L'indemnité perd son côté dissuasif

Plusieurs syndicats, la CGT, FO, le Syndicat des avocats de France (SAF), Solidaires, ont décidé d'intervenir dans le litige qui doit être tranché par la cour d'appel en tant qu'"intervenants volontaires" pour que la cour ait connaissance de leur "argumentation juridique aussi complète que possible".

Ils estiment que "le plafonnement des indemnités prive les salariés injustement licenciés d'une indemnisation adéquate de leur préjudice, ôte à l'indemnité tout caractère dissuasif, limite les juges dans leur pouvoir d'appréciation, privant ainsi les salariés de leur droit à un procès équitable, et qu'il est contraire au principe d'égalité".

Des conseils de prud'hommes ont contesté le plafond

En revanche, pour le président de la Confédération des PME (CPME) François Asselin, ce dispositif "permet la juste réparation lorsque le licenciement a été jugé sans cause réelle et sérieuse" et "protège les parties, qu'il s'agisse des entreprises ou des salariés". Le remettre en cause "serait désastreux aussi bien pour les employeurs que pour les salariés".

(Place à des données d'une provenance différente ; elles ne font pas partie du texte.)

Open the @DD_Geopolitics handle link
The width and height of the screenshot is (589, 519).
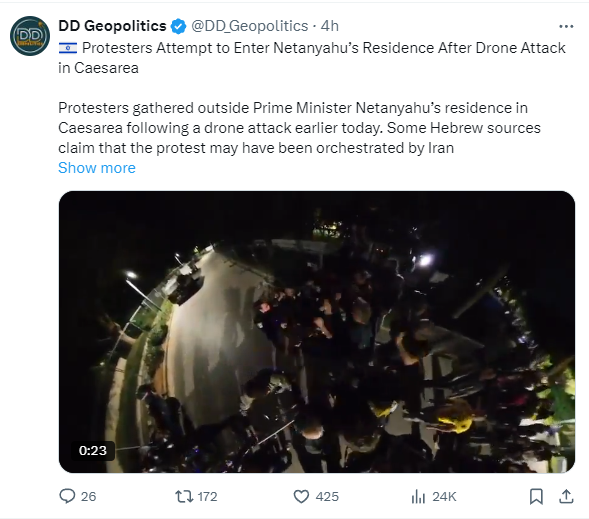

Depuis décembre 2017, plusieurs conseils de prud'hommes ont remis en question ce plafonnement, à Lyon, Amiens, Troyes ou Grenoble, passant outre dans leurs jugements, en s'appuyant notamment sur une charte de l'Organisation internationale du travail, que la France a signée.

Saisie par le conseil de prud'hommes de Louviers (Eure), la Cour de Cassation doit aussi se prononcer en juillet sur l'"inconventionnalité" du plafond. Pour leur part, le Conseil d'État et le Conseil constitutionnel ont déjà validé le barème.